Burke argued that Parliament did have the right to tax the colonies, but only as a last resort when it was necessary to preserve the empire, what he called a reserve power. Such dire circumstances required that Parliament be as flexible as possible in its ability to respond, and that taxation was one of the areas where this flexibility should be available although rarely used. In any circumstances other than emergencies, however, he argued taxation should be a right practiced in effect by the legislatures, such as those who helped govern the Thirteen Colonies. These suggestions would be adopted as policy by the British Empire many years later, but were not implemented at the time.

Historians have compared this argument to the concept of federalism that would later be implemented in the United States Constitution. But Burke's most fundamental point as expressed in both his opening and closing was the practical idea that the British government should do whatever it took to restore relations with the American colonies. Disagreements over legal issues, he argued, should not be allowed to damage the empire.

==Critical and historical response==
The speech had little immediate effect. As the situation in America worsened, Burke continued to think and speak about the relationship of Britain with her colonies. These culminated in a speech known as On Conciliation with America. These latter attempts also failed to prevent armed conflict.

With Conciliation with America, On American Taxation makes up one of Burke's two most important statements on British policy towards America. Historians have recognized On American Taxation as the more typical of Burke's oratory, being extemporaneous, more energetic, and wittier. Its argument is therefore less carefully constructed but more passionate. It is also more hopeful, having been delivered a year before Conciliation in America, when Burke apparently still believed that there was a chance to alter British policy towards the colonies.

==Notable quotations==
Could anything be a subject of more just alarm to America, than to see you go out of the plain high road of finance, and give up your most certain revenues and your clearest interests, merely for the sake of insulting your Colonies? No man ever doubted that the commodity of Tea could bear an imposition of three-pence. But no commodity will bear three-pence, or will bear a penny, when the general feelings of men are irritated, and two millions of people are resolved not to pay. The feelings of the Colonies were formerly the feelings of Great Britain. Theirs were formerly the feelings of Mr. Hampden when called upon for the payment of twenty shillings. Would twenty shillings have ruined Mr. Hampden's fortune? No! but the payment of half twenty shillings, on the principle it was demanded, would have made him a slave. It is the weight of that preamble, of which you are so fond, and not the weight of the duty, that the Americans are unable and unwilling to bear.
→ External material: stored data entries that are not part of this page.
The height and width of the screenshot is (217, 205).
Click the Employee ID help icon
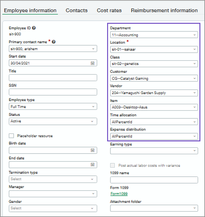pos(34,28)
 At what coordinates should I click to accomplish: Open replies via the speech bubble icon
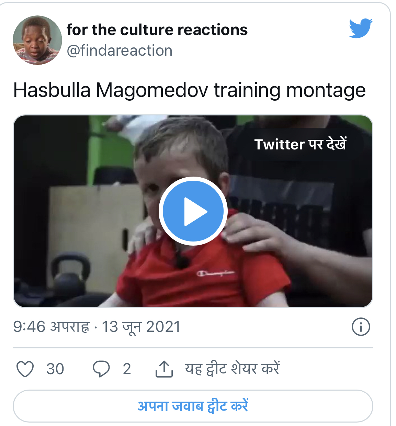(x=101, y=369)
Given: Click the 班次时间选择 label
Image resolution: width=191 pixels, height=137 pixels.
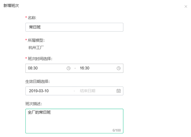Looking at the screenshot, I should point(40,59).
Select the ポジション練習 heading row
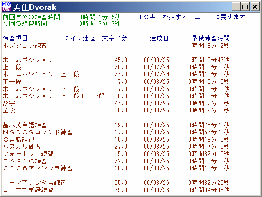The height and width of the screenshot is (197, 262). (x=25, y=45)

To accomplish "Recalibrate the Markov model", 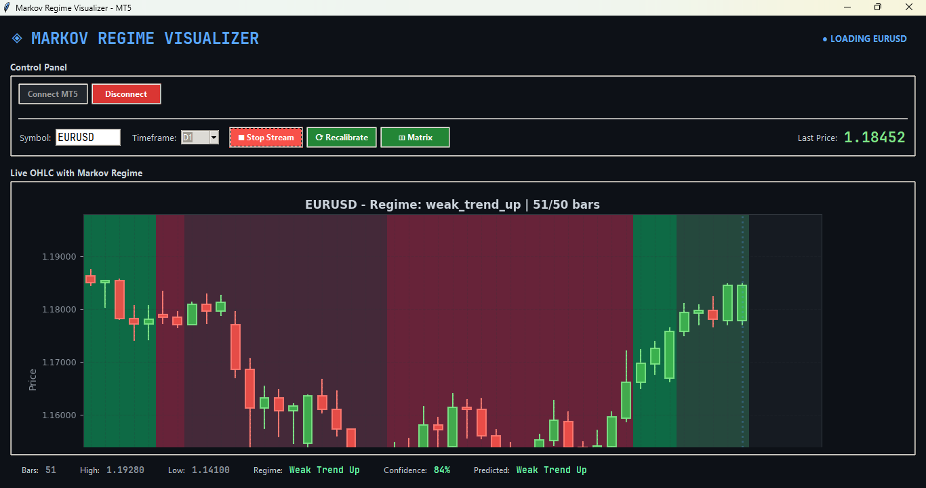I will click(x=342, y=137).
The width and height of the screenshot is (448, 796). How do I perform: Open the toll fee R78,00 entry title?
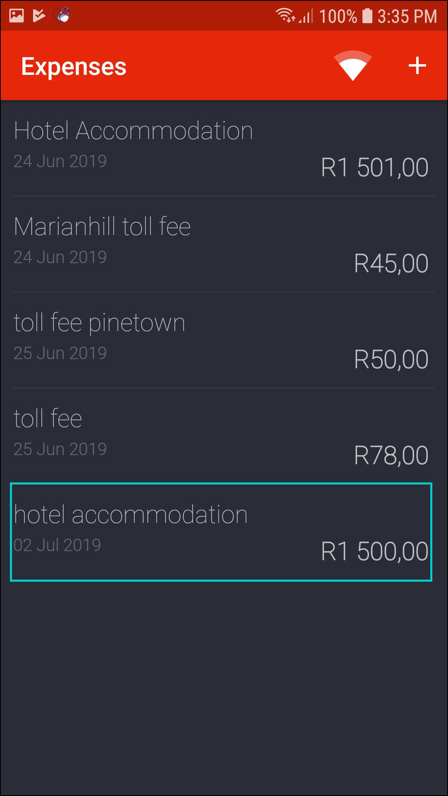click(x=48, y=419)
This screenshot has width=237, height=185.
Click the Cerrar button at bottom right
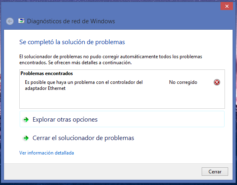[215, 172]
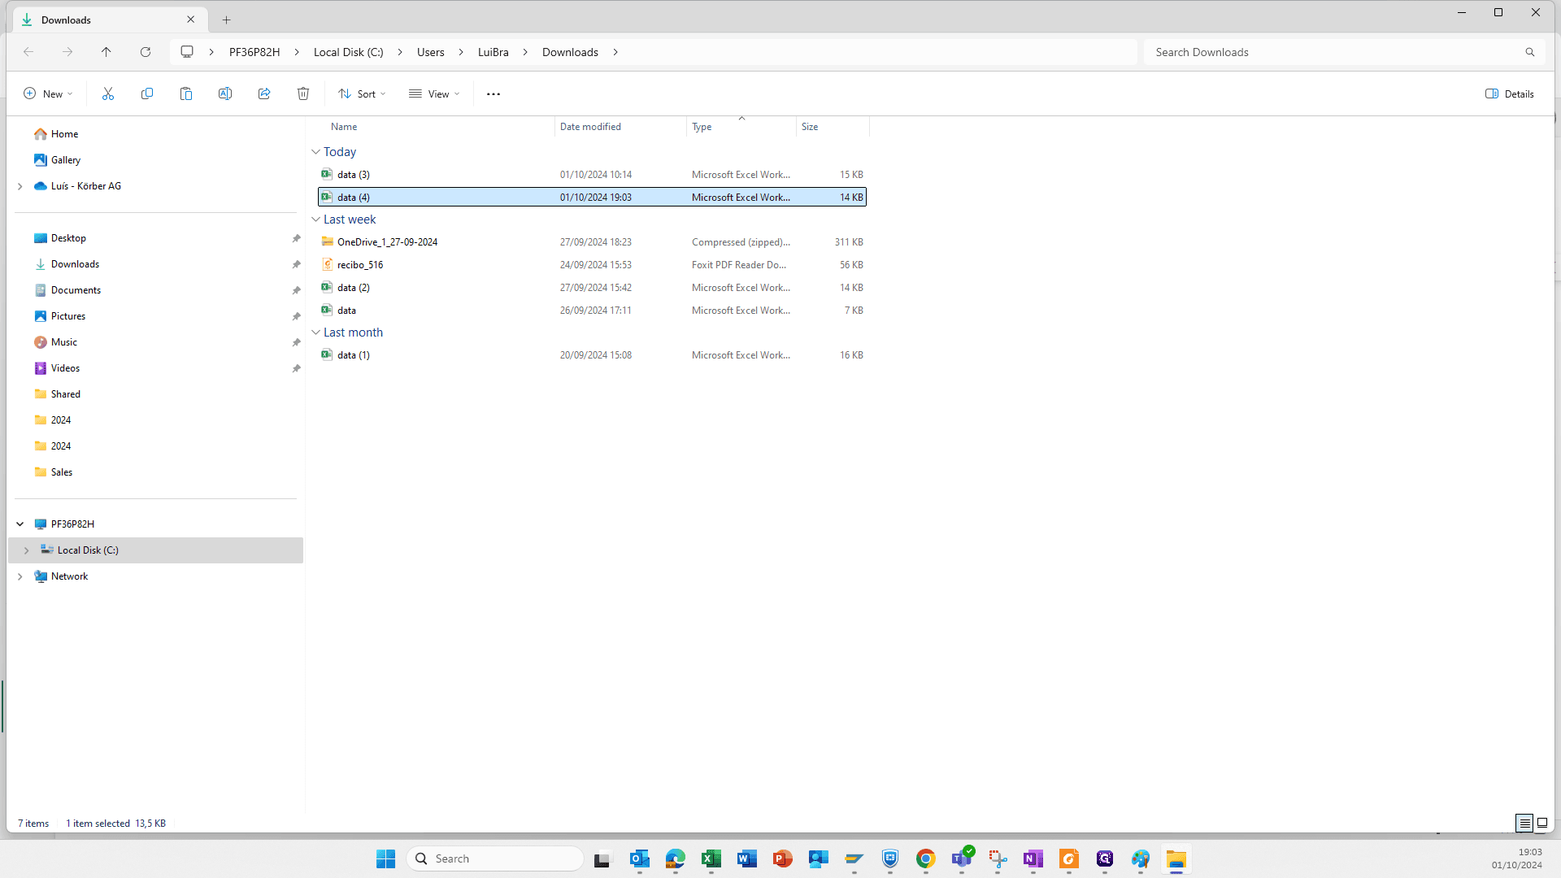
Task: Click the Users breadcrumb segment
Action: 431,52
Whether you were right or wrong in establishing the Colonies on the principles of commercial monopoly, rather than on that of revenue, is at this day a problem of mere speculation. You cannot have both by the same authority. To join together the restraints of a universal internal and external monopoly, with a universal internal and external taxation, is an unnatural union; perfect uncompensated slavery.

Again, and again, revert to your own principles—Seek Peace, and ensue it—leave America, if she has taxable matter in her, to tax herself.